The bananas have been on hyperdrive this year. I have several pods–all started from wee pups. Oooh, they are so big, and several have flowered and produced the tiniest little bananas. That’s a first around these parts, at least for me. I read the blooming stalks will die, and I’m super relieved.
I had to remind myself to look at what I do like, instead of just gazing at horror in at the overgrown challenging bits. Last fall we ripped out so much from the front garden. And then Covid this spring. So I didn’t do as much plant shopping as I’d anticipated. There was a big bare spot right in the middle. Happy to report, these self-seeded New Zealand Purple Castor Bean performed with vigor. Don’t you love that, when a volunteer that steps up and makes it perfect.
Big leaves make me so giddy, especially in contrast to finer foliage. Before gardening in earnest, Megan told me contrasting foliage size and color keeps the garden from looking messy. Well, in theory.
This section of the garden makes me happy too–along the south end of the backyard fence. Those Rhodocoma capensis are super swoon-worthy, and I love the backdrop of Canna musafolia–both red and green varieties–and Musa basjoo. Big sexy leaves with fine texture, again a winner.
Although this pesky pandemic is sincerely thwarting opportunity to commune with fellow gardening friends, I did manage a couple outings in the last few weeks–with mask and careful social distancing. But even in claustrophobic cloth, it was great to see garden, plant, and people.
I’d be remiss in not mentioning the demonstrations happening in Portland. Friends and relatives from around the country have written in alarm—to see if we’re okay. Yes we are, thank you very much. The majority downtown is calm and pretty—though largely deserted because of the Covid Pandemic. But rest assured, Portland is far from a burned out cinder oft portrayed on the news.
An old hangout, Santa Fe Taqueria on NW 23rd. Our son, Elliot, lived a block from there for a year–and we’d meet him and Megan there for family Happy Hour. It’s only a few miles from where we live in Northeast Portland. We finally found a place where everyone knew our name: The Parents.
Alas, Elliot moved to Beaverton a year ago to be within walking distance of Nike.
But with Covid, turns out Elliot’s been working from home almost the whole time anyway. He’s moving back to the downtown soon–and then maybe we’ll try Happy Hour again, outdoors. It’s hard not getting together with your kids, grownups though they be.
A few more shots around Portland–which is decidedly not aflame.
We said hello to the artist working here.
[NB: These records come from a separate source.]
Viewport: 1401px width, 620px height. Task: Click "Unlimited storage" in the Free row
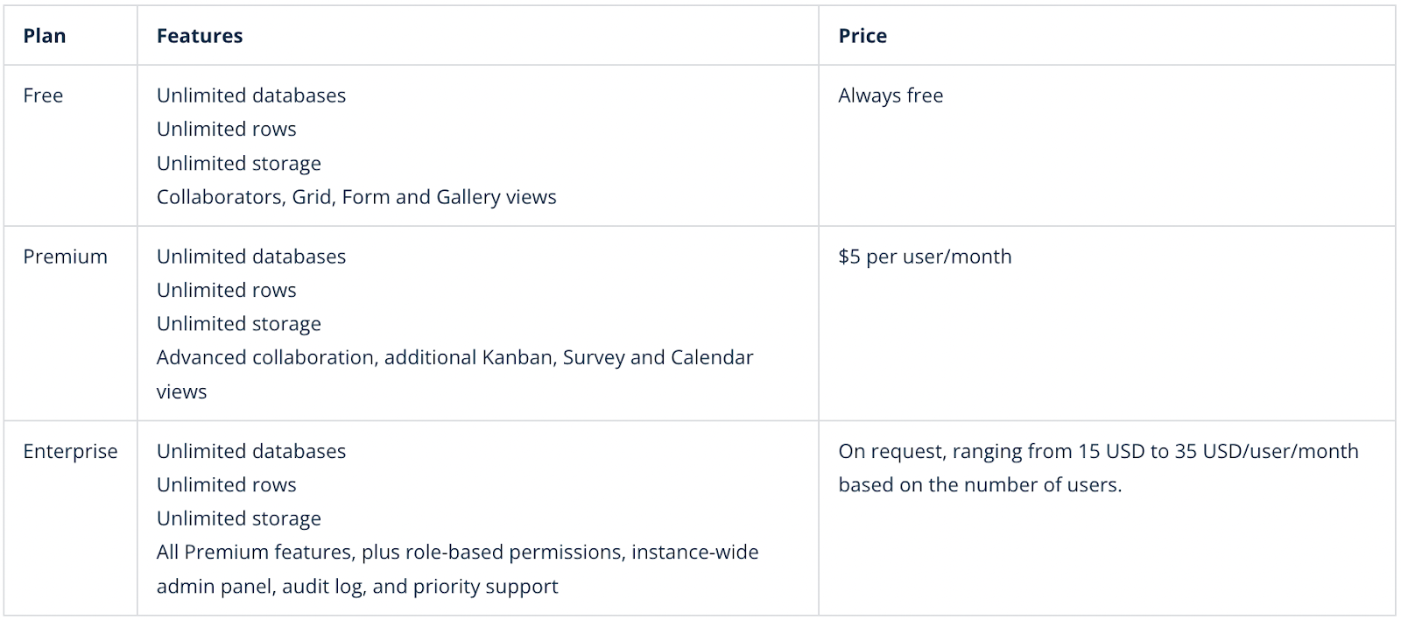pyautogui.click(x=239, y=163)
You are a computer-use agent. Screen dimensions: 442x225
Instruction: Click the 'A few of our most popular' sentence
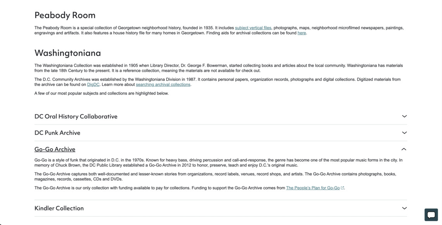tap(102, 93)
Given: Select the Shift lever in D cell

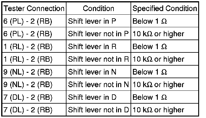Looking at the screenshot, I should (99, 97).
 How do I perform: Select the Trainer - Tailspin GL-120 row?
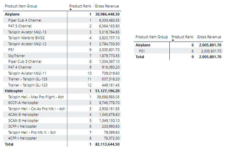28,85
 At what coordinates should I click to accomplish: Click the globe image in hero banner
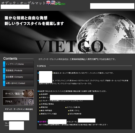point(106,33)
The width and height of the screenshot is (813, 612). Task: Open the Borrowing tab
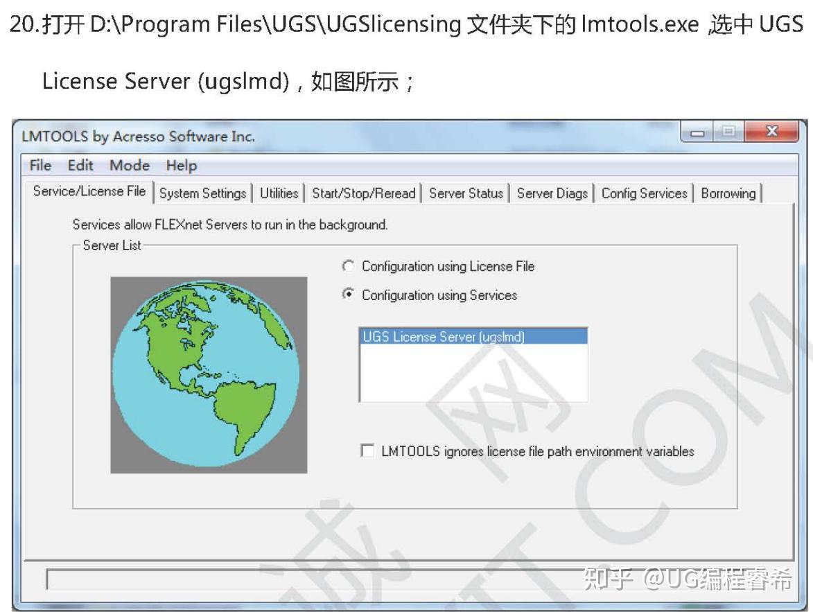pos(728,194)
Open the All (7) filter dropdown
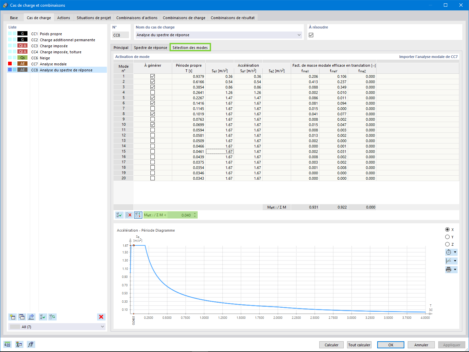 (103, 327)
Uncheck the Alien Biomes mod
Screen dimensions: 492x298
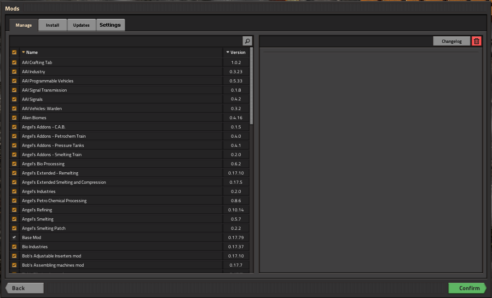click(x=14, y=118)
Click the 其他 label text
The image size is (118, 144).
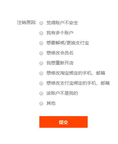pos(51,103)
She was sweet and friendly–taking an opportunity to practice her art on a blank canvas.
Below is the currently shuttered Apple Store–with more incredible art.
We haven’t been to the Chinese Garden this summer, but I read they are open with reservations. I’m want to go to there.
I didn’t really say much about editing in the garden, other than it’s time to do it. But you know what I mean. Such strange times. It’s hard to stay on topic.
Hope you and yours are well, and that you are getting in lots of gardening–complete with your fair share of zealous editing.